Table 1. Participant characteristics.

FIGURE 1

Figure 1. Overall flow chart of the experiment. The entire experimental process comprises five key steps. First, data are collected from Parkinson’s disease patients, and assessments of non-motor symptom scales are performed. Second, image data are acquired using the MULTIPLEX sequence. Third, automatic brain region segmentation and quantitative data measurement are achieved through deep learning technology. Fourth, brain regions associated with the studied non-motor symptoms are identified and labeled. Finally, brain region feature selection is conducted, followed by model performance evaluation.

FIGURE 2

Figure 2. Flowchart of patient enrollment. Flowchart of patient enrollment in this prospective study conducted at China-Japan Union Hospital of Jilin University (Between January 2017 and December 2021). Among the 53 participants initially screened, 16 were excluded based on predefined criteria (detailed reasons are shown in the figure). Therefore, a total of 37 participants underwent MR head MULTIPLEX sequence scanning and were included in the final analysis.

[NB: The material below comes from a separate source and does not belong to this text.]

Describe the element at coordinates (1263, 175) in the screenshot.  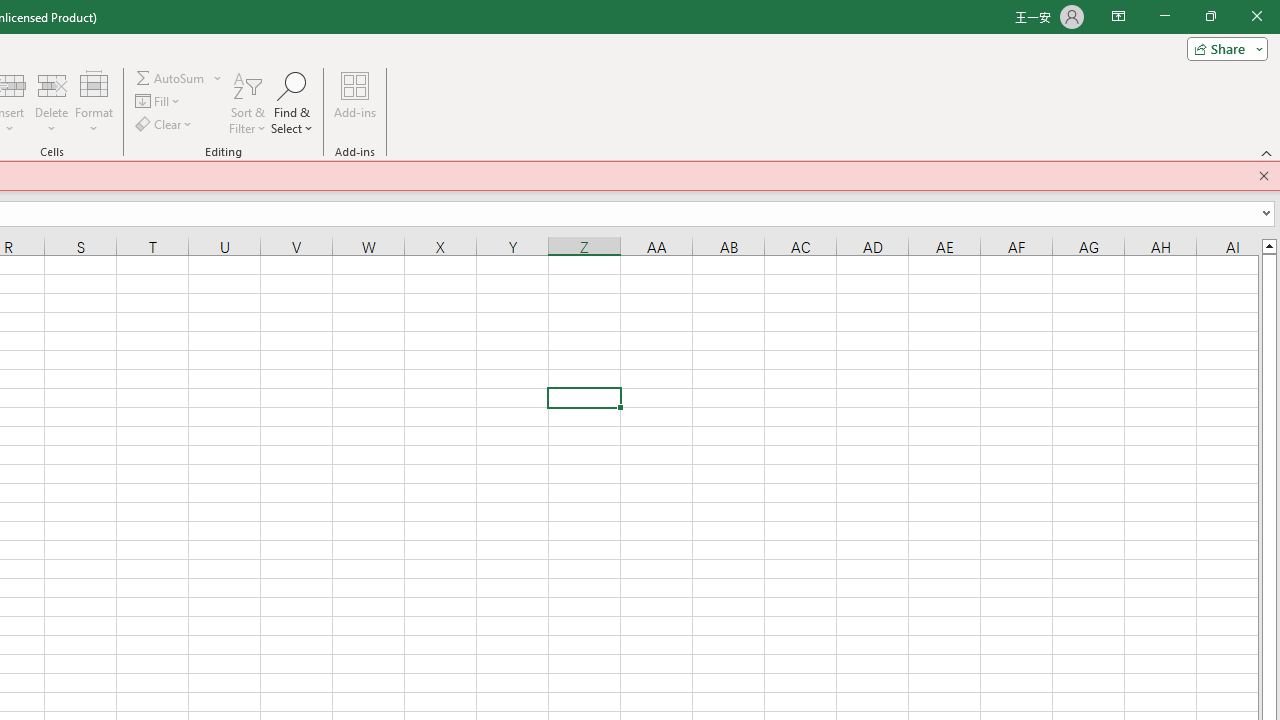
I see `'Close this message'` at that location.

Non-motor symptom assessments

Two experienced movement disorder specialists, LZ (20 years of experience) and YC (15 years of experience), conducted neurological evaluations on the participants. These specialists administered a range of non-motor assessments to the PD patients. Specifically, the Hamilton Anxiety Scale (HAMA) was used to assess and categorize anxiety disorders, while the 17-item Hamilton Rating Scale for Depression (HAMD) was utilized for depression assessment. Patients ceased antiparkinsonian medications at least 12 h prior to these clinical evaluations (Leentjens et al., 2000; Hamilton, 1959).

MRI acquisition

MRI scans were conducted using a 3-Tesla MRI system (uMR780; United Imaging Healthcare, Shanghai, China) paired with a 32-channel head coil. The MRI protocols included sagittal 3D T1-weighted imaging (3D T1WI), axial T2-weighted imaging (T2WI), axial fluid-attenuated inversion recovery (FLAIR) T2WI, and MULTIPLEX sequences, which comprised T2*-mapping, QSM, T1-mapping, and proton density-mapping. Specific parameters of these sequences detailed in Table 2.

TABLE 2

Table 2. Parameters of MRI sequences.

Segmentation and evaluation of subregions

The deep learning model developed on the United Imaging platform¹ was employed to automatically segment the whole-brain subregions from each patient’s MULTIPLEX data, including 3D T1WI, T2* mapping, QSM, T1 mapping, and proton density mapping. This process was guided by the Automatic Anatomical Labeling Atlas version 3 (AAL3) (Rolls et al., 2020). The training methodology and reference standards closely aligned with those reported in prior studies (Desikan et al., 2006). The automatic segmentation results encompassed a total of 106 subregions, including 22 temporal lobe structures, 20 frontal lobe structures, 12 parietal lobe structures, 8 occipital lobe structures, 8 cingulate gyrus structures, 2 insular structures, 12 subcortical gray matter structures, as well as cerebral white matter, ventricles, the cerebellum, and other anatomical regions. Notably, left and right hemispheric structures were identified as distinct entities. After automatic segmentation by the deep learning model, two senior radiologists (HS, ZH Mo) with over 10 years of experience reviewed the results. The two radiologists independently verified the accuracy of the segmentation results for all 106 sub-regions in this study. The inter-rater agreement on image segmentation accuracy was assessed using Cohen’s kappa (κ = 0.88).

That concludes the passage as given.